• Description of the task: Using the records below, repeat exactly the lines from the one holding "Select LLC as the legal structure" through the one holding "Task: Select the タイトル row label", both ends included, and no others.
Input data Start Marker
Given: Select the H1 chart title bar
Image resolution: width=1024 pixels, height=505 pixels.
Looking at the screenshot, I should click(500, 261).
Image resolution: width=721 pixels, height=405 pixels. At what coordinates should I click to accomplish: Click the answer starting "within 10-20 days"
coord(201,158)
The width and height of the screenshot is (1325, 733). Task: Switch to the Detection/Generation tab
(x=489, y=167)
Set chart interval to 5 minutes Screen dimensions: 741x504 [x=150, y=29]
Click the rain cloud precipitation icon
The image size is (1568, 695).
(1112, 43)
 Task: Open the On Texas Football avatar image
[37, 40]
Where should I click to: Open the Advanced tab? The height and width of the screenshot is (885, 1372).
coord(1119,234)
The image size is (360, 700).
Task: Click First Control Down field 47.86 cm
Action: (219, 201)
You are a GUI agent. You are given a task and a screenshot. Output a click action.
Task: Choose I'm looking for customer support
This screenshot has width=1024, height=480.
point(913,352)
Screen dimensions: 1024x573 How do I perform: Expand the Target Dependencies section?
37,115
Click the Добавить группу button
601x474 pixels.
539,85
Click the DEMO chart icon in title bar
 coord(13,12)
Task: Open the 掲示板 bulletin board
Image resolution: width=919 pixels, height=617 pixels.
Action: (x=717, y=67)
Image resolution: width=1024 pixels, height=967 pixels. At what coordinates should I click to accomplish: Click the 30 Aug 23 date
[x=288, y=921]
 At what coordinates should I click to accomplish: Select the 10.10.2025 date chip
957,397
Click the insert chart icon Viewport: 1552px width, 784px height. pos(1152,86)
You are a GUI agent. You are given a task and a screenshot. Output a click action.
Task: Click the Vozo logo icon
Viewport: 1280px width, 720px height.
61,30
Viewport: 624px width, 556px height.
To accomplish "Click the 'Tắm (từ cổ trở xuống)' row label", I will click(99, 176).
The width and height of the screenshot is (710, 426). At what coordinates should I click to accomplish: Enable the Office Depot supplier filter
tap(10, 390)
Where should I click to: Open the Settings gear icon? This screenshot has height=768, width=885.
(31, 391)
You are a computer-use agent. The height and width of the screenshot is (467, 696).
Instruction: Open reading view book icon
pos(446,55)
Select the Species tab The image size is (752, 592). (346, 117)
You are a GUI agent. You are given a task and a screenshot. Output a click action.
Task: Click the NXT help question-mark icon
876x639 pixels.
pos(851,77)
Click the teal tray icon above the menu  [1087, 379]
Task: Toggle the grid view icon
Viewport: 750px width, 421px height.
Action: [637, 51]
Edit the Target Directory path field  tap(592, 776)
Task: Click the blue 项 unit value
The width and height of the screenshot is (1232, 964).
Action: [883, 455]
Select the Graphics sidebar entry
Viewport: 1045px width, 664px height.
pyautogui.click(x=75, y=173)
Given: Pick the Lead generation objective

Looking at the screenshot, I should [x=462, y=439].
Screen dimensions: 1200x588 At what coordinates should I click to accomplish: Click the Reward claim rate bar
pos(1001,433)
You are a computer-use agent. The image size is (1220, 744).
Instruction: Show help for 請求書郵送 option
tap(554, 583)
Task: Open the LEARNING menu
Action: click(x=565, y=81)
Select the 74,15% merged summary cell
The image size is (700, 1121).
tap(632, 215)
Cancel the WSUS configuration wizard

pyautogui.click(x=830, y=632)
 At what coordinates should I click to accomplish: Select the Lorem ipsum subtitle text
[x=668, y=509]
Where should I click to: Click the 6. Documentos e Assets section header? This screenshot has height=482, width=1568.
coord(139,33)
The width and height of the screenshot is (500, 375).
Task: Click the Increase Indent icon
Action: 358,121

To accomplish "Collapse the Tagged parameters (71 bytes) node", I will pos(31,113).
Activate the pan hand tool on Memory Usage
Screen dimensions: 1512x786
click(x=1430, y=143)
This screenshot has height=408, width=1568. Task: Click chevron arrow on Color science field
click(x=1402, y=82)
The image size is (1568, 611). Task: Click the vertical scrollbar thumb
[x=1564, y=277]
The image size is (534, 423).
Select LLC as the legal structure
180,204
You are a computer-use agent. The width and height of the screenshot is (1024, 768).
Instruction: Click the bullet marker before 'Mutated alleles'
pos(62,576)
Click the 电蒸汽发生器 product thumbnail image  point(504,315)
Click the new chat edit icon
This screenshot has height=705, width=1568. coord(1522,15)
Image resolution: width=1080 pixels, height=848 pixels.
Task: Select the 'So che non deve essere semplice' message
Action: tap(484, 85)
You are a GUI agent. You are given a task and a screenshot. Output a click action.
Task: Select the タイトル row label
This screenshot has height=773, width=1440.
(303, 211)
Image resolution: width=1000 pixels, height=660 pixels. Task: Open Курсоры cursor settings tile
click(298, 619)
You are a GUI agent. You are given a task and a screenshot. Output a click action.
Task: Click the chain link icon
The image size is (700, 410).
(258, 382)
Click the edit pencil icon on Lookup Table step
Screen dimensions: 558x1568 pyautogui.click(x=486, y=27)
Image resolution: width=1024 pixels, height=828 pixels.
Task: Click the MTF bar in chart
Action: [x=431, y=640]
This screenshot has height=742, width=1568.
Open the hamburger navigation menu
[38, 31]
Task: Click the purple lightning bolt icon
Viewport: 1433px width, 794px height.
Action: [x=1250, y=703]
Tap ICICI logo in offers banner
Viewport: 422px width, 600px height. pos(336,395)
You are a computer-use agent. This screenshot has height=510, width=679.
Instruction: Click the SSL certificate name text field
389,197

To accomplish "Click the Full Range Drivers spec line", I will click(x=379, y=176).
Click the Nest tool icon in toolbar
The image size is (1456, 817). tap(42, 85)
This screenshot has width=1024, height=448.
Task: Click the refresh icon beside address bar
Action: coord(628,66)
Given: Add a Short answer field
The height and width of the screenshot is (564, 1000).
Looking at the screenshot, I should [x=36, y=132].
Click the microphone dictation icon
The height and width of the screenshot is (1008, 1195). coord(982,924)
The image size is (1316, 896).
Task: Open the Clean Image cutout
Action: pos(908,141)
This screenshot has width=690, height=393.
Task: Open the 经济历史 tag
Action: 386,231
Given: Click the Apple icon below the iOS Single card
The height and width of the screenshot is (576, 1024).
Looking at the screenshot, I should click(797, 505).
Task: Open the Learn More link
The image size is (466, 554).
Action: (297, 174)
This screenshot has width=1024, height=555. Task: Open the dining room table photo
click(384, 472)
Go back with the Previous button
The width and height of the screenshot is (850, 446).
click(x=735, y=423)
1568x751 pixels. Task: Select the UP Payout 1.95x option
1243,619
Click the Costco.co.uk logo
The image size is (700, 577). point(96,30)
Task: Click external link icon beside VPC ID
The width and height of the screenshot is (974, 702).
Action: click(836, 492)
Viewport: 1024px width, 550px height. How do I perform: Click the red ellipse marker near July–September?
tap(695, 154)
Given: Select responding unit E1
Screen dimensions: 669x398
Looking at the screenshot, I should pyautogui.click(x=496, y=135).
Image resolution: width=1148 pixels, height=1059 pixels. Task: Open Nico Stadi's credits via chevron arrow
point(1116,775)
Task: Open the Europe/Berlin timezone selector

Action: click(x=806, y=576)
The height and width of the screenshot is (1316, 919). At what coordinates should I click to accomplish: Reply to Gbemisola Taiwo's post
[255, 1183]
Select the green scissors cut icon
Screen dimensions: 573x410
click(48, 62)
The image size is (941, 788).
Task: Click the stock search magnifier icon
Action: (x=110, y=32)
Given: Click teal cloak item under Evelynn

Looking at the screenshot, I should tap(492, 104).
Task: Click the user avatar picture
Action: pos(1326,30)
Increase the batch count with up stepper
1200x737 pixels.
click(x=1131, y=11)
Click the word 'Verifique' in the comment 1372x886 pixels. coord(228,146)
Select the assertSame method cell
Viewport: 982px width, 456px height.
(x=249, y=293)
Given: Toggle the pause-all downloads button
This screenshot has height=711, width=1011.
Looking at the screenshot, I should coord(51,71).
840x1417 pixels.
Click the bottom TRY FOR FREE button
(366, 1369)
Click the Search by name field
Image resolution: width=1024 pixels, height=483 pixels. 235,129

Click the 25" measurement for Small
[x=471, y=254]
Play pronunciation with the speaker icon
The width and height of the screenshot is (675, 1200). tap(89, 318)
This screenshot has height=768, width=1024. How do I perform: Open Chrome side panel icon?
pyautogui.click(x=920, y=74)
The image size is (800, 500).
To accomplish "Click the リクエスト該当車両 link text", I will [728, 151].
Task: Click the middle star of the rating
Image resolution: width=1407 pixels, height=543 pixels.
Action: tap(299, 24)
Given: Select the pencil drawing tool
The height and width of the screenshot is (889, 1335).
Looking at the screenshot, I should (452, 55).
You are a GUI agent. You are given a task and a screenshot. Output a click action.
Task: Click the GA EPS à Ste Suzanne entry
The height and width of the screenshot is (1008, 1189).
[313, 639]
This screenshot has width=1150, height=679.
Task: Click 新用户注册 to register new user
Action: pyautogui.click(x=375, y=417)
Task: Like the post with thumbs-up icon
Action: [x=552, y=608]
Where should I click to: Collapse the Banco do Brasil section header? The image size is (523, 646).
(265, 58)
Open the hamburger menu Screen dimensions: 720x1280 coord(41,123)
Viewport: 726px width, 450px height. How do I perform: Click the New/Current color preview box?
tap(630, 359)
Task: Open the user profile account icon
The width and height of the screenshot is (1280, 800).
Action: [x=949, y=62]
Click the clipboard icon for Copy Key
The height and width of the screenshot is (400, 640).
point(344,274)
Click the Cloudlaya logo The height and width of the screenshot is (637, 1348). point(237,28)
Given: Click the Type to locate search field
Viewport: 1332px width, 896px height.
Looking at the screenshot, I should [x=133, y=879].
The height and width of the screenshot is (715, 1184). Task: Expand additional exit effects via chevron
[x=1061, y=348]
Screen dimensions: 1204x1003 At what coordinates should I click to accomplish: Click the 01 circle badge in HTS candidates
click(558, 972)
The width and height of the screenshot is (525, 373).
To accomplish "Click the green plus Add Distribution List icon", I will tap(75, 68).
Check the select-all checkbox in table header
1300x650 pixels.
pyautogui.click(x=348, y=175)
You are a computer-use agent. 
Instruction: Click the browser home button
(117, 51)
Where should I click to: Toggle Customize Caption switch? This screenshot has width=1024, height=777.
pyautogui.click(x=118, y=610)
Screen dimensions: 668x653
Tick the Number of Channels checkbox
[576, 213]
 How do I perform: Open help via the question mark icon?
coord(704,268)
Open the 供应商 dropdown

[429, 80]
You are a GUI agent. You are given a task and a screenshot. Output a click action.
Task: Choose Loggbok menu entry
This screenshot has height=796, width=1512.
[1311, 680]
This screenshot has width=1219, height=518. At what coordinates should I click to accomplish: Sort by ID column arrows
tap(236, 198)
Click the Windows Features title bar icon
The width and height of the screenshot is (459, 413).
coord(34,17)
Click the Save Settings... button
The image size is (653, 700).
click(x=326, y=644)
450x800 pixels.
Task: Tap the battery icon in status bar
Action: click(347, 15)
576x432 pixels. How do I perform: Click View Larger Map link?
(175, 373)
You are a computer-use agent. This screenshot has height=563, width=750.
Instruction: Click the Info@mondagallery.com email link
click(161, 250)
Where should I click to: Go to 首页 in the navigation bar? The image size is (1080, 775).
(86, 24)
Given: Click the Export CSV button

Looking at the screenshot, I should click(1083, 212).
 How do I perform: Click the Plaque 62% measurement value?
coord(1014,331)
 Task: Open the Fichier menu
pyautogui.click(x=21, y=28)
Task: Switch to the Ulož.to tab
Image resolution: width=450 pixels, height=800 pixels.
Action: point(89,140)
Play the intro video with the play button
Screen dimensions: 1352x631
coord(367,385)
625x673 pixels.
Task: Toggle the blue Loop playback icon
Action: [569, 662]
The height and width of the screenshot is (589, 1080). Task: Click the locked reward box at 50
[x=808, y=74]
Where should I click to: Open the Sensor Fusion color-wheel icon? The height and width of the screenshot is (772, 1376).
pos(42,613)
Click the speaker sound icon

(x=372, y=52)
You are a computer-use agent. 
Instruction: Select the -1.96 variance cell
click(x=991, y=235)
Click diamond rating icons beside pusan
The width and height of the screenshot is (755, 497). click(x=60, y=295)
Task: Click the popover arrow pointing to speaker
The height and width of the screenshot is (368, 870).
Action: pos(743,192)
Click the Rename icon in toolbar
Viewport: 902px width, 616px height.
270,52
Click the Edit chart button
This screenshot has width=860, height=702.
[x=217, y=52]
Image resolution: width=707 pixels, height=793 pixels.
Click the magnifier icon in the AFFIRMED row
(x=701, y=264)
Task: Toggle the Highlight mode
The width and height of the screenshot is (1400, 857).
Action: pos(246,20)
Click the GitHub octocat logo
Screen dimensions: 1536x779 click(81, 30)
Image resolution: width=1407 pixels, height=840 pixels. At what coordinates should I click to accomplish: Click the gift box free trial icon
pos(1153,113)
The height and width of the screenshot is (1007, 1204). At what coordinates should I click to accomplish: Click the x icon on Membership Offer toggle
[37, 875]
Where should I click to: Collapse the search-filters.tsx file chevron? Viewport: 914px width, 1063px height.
Input data End Marker
• Output of the task:
Select LLC as the legal structure
180,204
You are a computer-use agent. The width and height of the screenshot is (1024, 768).
Instruction: Click the bullet marker before 'Mutated alleles'
pos(62,576)
Click the 电蒸汽发生器 product thumbnail image  point(504,315)
Click the new chat edit icon
This screenshot has height=705, width=1568. coord(1522,15)
Image resolution: width=1080 pixels, height=848 pixels.
Task: Select the 'So che non deve essere semplice' message
Action: tap(484, 85)
You are a GUI agent. You are given a task and a screenshot. Output a click action.
Task: Select the タイトル row label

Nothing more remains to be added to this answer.